» **Trecho fornecido**

* * *

Por Magno Paganelli
Tenho insistido, nos textos e palestras que faço, na indispensável necessidade de todo cristão conhecer e entender o que é a justificação, ou a doutrina da justificação. Ela é tão importante, tão necessária, que o apóstolo Paulo dedica mais de dois capítulos da carta aos romanos para falar do tema. A Reforma Protestante, capitulo fundamental na história da Igreja, gira em torno dessa mesma questão: a justificação – e justificação pela fé, e não por outro meio.
No entanto, quando pergunto às pessoas para as quais tenho falado em palestras e seminários, ninguém sabe do que trata a justificação. E irmãos e irmãs que são oficiais em suas igrejas, nem mesmo eles sabem o que é a doutrina da justificação!
Então, está configurada a necessidade de falar sobre o tema!
O que é a Justificação?

* * *

» **Objetivos**
1) Liste as atividades em que o autor do texto sobre a justificação diz escrever ou falar ao público.
2) Por favor, prossiga com o texto sobre a justificação a partir do ponto em que ele termina.

» **Linhas de dados**
* * *

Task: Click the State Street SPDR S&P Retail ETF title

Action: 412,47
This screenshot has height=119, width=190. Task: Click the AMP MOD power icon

* * *

» **Conjunto de respostas**
1)
- textos
- palestras
- seminários

2)
“Justificação significa absolvição da culpa, cuja pena foi satisfeita. Significa ser declarado livre de toda culpa, tendo cumprido os requisitos da lei. Ou ainda, justificação é o ato pelo qual nos tornamos “justos” perante Deus, mediante a aceitação do sacrifício de Cristo. Há uma verdade fantástica acerca da justificação, que é a substituição. Sem a substituição não seria possível a justificação. Jesus se tornou substituto do pecador para cumprir a exigência da lei que é a pena do pecado.” (Elienai Cabral, Carta aos Romanos, CPAD)
Como e por que ela ocorre?
Quando transgredimos o mandamento (que não admite pecado contra a sua Lei), a justiça de Deus exige a morte do pecador (“Aquele que pecar é que morrerá.” Ez 18.4). Essa é uma exigência feita pela justiça de Deus, uma vez que a santidade e a divindade do Todo-poderoso são afrontadas pelo pecado, pecado que nada mais é do que rebeliãocontra ou rompimento da relação Criador x criatura.
Como todos pecamos (“Todos pecaram e estão destituídos da glória de Deus”. Rm 3.23 e 5.12), seria necessária a extinção da raça. Inviável, isso foge a vontade de Deus sobre o aumento a população, povoamento do planeta e criação de um povo que o adore e o sirva.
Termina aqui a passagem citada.